Integrating a double cropping model with groundwater-fed irrigation in
the North China Plain
Abstract
Irrigated cultivation, as a prevalent anthropogenic activity, exerts a
significant influence on land use and land cover, resulting in notable
modifications to land-atmosphere interaction and the hydrological cycle.
Given the extensive cropland, high productivity, compact rotation,
semi-arid climate, intense irrigation, and groundwater depletion in the
North China Plain (NCP), the development of a comprehensive
crop-irrigation-groundwater model becomes imperative for understanding
agricultural-induced climate response in this region. This study
presents an integrated crop model explicitly tailored to the NCP, which
incorporates double-cropping rotation, irrigation practice, and
groundwater interactions into the regional climate model.
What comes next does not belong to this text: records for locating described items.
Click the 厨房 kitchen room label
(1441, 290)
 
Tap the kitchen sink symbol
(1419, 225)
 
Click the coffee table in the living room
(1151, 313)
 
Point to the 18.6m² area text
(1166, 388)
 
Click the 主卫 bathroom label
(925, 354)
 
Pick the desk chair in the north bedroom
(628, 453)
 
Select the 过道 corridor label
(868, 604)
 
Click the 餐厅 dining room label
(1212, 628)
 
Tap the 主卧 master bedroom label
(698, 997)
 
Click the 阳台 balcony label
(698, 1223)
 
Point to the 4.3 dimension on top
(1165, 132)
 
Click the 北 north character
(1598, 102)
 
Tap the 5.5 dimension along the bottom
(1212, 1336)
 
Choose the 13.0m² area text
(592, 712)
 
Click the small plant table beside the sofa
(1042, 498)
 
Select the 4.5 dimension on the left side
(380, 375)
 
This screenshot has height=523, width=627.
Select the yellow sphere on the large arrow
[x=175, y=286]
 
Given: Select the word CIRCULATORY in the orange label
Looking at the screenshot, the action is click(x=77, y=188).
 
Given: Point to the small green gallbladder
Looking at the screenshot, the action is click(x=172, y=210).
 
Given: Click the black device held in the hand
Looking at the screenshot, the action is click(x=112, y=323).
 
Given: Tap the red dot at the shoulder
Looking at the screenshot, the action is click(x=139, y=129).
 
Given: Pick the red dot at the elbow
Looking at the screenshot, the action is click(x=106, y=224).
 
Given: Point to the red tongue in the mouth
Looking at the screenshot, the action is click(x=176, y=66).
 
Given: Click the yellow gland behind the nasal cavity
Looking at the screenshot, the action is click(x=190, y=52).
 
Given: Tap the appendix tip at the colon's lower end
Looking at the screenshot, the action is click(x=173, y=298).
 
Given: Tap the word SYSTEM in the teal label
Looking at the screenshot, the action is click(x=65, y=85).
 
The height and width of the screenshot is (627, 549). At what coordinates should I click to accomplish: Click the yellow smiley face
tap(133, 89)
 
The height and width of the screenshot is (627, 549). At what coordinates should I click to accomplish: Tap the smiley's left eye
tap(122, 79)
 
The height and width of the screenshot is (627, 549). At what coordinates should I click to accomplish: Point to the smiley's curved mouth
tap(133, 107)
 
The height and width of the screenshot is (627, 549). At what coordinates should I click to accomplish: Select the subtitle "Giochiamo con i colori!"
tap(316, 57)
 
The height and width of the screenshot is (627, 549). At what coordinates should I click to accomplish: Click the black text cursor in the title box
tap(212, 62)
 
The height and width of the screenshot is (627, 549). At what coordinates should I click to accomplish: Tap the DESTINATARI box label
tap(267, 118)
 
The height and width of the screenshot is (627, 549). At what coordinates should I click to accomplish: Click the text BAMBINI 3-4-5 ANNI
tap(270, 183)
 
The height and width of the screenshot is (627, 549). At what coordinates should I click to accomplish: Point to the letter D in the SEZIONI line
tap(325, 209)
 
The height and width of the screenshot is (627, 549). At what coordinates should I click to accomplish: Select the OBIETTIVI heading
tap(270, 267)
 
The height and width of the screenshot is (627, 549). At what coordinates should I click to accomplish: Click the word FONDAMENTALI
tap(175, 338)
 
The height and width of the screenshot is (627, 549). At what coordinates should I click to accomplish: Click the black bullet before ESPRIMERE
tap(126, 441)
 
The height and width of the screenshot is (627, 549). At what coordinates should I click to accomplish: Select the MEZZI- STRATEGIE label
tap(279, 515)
The
modifications are implemented to: (1) enable a seamless transition from
field scale application to regional scale application, facilitating the
incorporation of spatial variability, (2) capture the distinctive
attributes of the NCP region, ensuring the model accurately reflects its
unique characteristics, and (3) reinforce the direct interaction among
crop-related variables, thereby enhancing the model’s capacity to
simulate their dynamic behaviors. The integrated crop modeling system
demonstrates a commendable performance in crop simulations using
climatic conditions, which is substantiated by its identification of
crop stages, estimation of field biomass, prediction of crop yield, and
finally the projection of monthly leaf area index. In our next phase,
this integrated crop modeling system will be employed in long-term
simulations to enhance our understanding of the intricate relationship
between agricultural development and climate change.